■ OBJETIVO: Diga se cada afirmação está de acordo com o texto de origem, respondendo sim ou não e citando as palavras exatas do texto que o decidem: 1. A educadora colou tiras de fita adesiva no chão. 2. Foi o E. quem sugeriu o sinal "STOP". 3. Foi o V. quem pediu outra estrada.

■ TEXTO DE ORIGEM:
▬▬▬▬▬▬▬▬▬▬
Um grupo de rapazes brincava com carrinhos no chão. De vez em quando havia alguns “choques” entre as viaturas, mas o “trânsito” continuava a fluir sem grandes incidentes. A educadora aproximou-se trazendo uma fita adesiva e começou a colar tiras no chão, definindo “ruas”/”estradas”.

… As crianças que estavam envolvidas na brincadeira começaram a dar ideias:

- Põe outra estrada aqui! – pediu V. A educadora faz uma “rua” perpendicular à “rua” principal e pergunta: - Meninos, o que está a faltar nesta pista?

- Passadeiras para as pessoas passarem – diz o B.

- E para os carros pararem? – perguntou a educadora.

- Placas! – responde o E.

- Que placas? – volta a perguntar a educadora, mas, como as crianças não respondem, ela sugere o “STOP”, diz que podem ir pesquisar no computador e, de seguida, pergunta quem ia desenhar/copiar o sinal de trânsito… aos poucos, a “pista” foi ganhando outros elementos sugeridos pela educadora e pelas crianças. Pouco depois, algumas crianças começam a colocar peças de madeira na “pista” simulando “construções” que, de repente, caíam.

- Já está em obras uma estrada assim tão nova? – perguntou a educadora.

- Estamos a brincar! – respondeu o B. (Nota de campo, JIA, 2015, crianças 5 anos)

A intervenção inicial da educadora, traçando ‘ruas’, parecendo decorrer da observação prévia da brincadeira das crianças, apresenta-se contextualizada com o tema informalmente definido por elas nas suas ações. O ‘cruzamento’, podendo ser interpretado como complexificação de um traçado linear, ou acréscimo de dificuldade ao brincar em curso, depressa se converte numa espécie de lição breve de educação rodoviária, a cargo da educadora, em que a transmissão de informações sobre sinais de trânsito passou a ser o tópico a desenvolver. Expressando o lema “Brincar sim, mas com propósito”, o choque entre o princípio da intencionalidade que parece animar a intervenção da educadora e o princípio do prazer que parece animar a atividade lúdica das crianças eclode quando estas passam a ressignificar as ‘casas’ como ‘casas que caem’. O seu entendimento como sementes que lançam o caos na paisagem logo obriga a uma chamada de atenção velada, para a manutenção da ordem e da ‘cidade que se tinha construído’: “- Já está em obras uma estrada assim tão nova? – perguntou a educadora”. A pronta resposta de B. a tal reparo mostra que as crianças, apesar da aceitação das propostas da educadora, não se subsumiram a elas nem se conformaram à sua lógica, criando entre si, ao invés, versões da realidade alternativas às dos/as adultos/as que mostram estarmos perante lógicas de sentido diferenciadas.
▬▬▬▬▬▬▬▬▬▬
■ DADOS FORNECIDOS:
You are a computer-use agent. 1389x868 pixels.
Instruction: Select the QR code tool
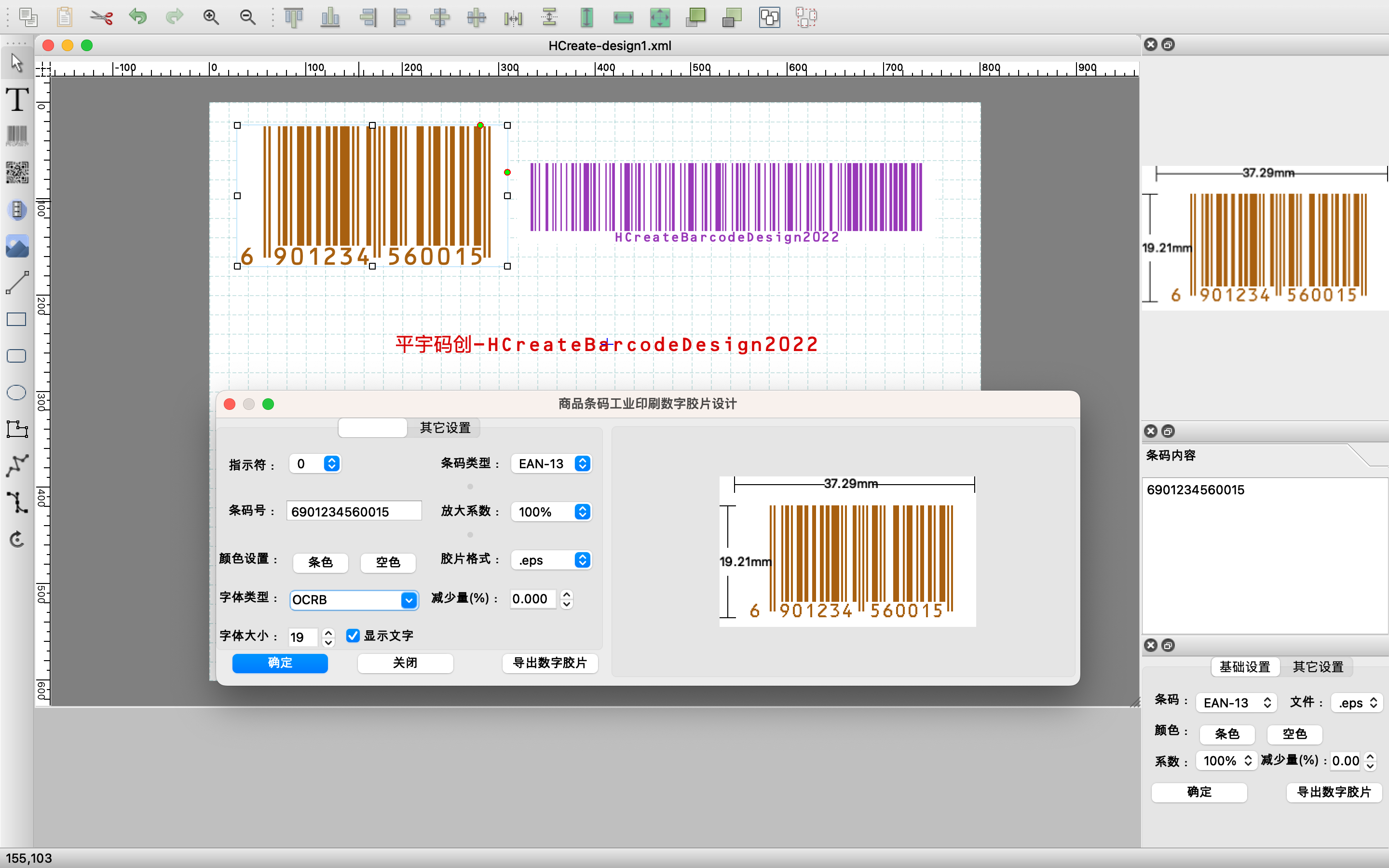tap(17, 172)
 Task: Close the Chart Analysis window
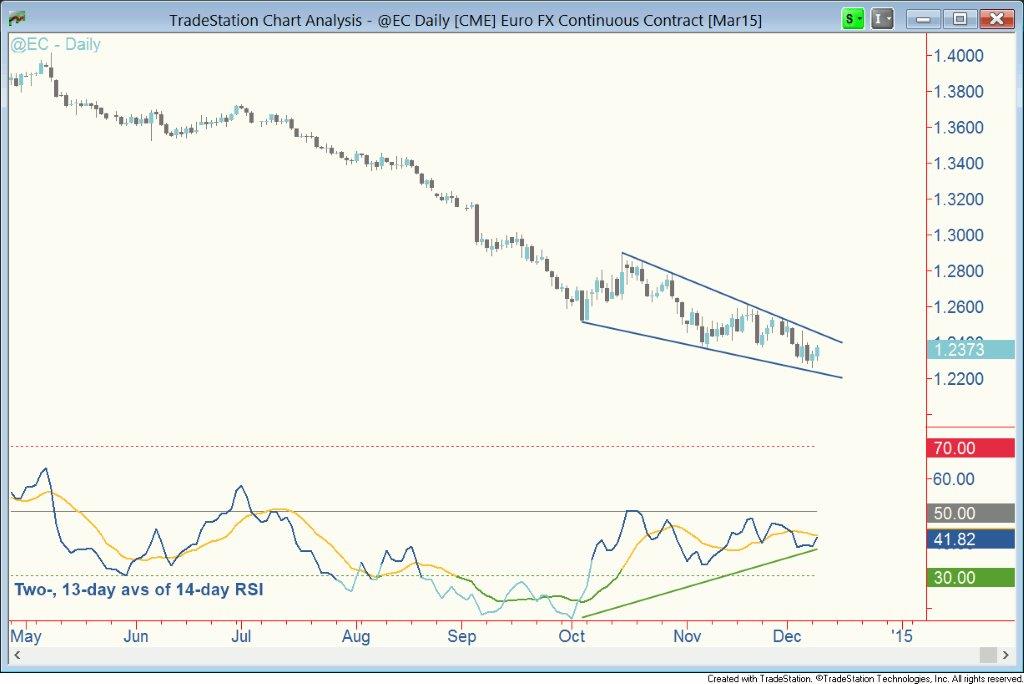(995, 18)
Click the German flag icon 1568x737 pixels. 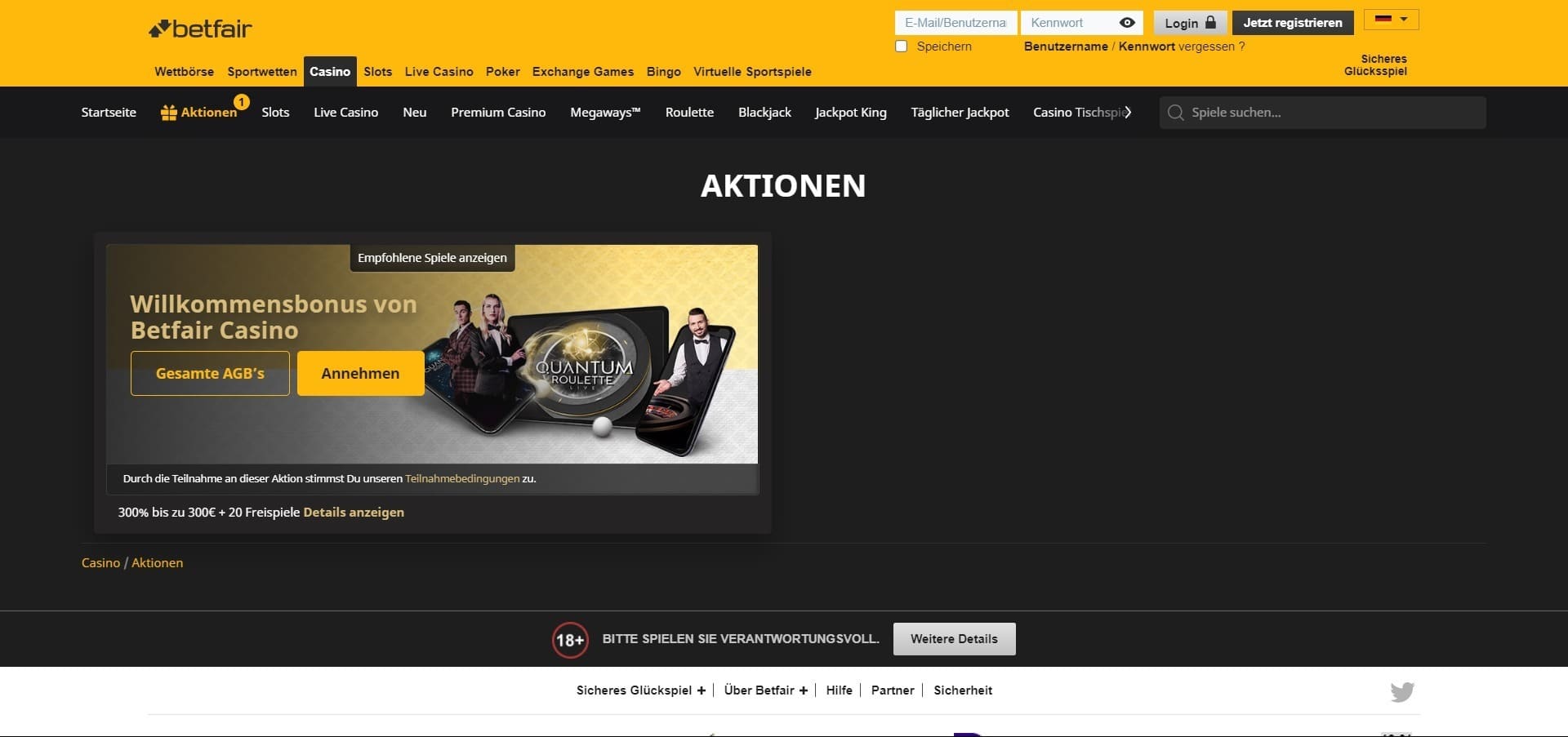click(x=1383, y=19)

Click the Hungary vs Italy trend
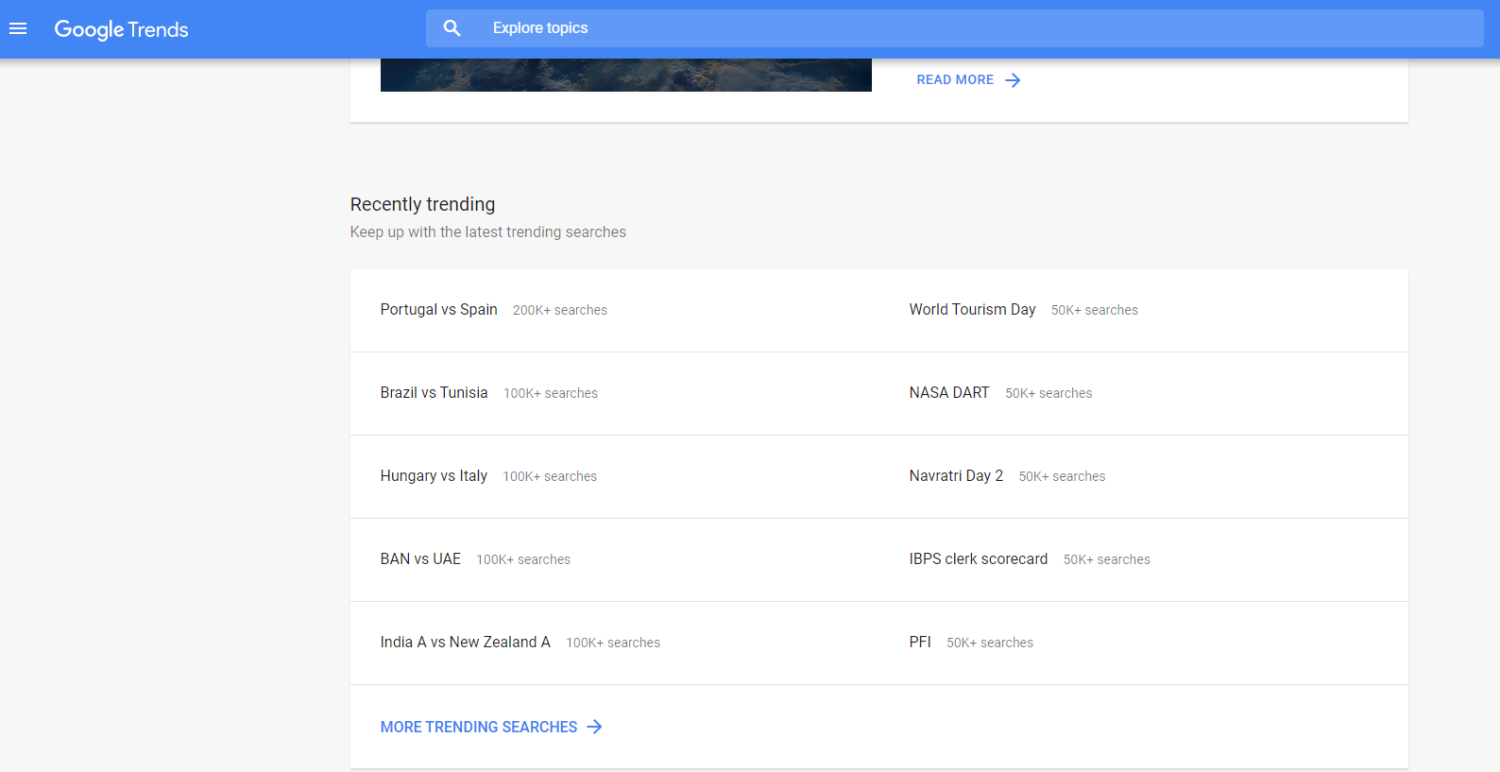(x=434, y=475)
▬▬▬▬▬▬▬▬▬▬
■ RESPOSTA:
1. Sim: «A educadora aproximou-se trazendo uma fita adesiva e começou a colar tiras no chão»
2. Não: «como as crianças não respondem, ela sugere o “STOP”»
3. Sim: «Põe outra estrada aqui! – pediu V.»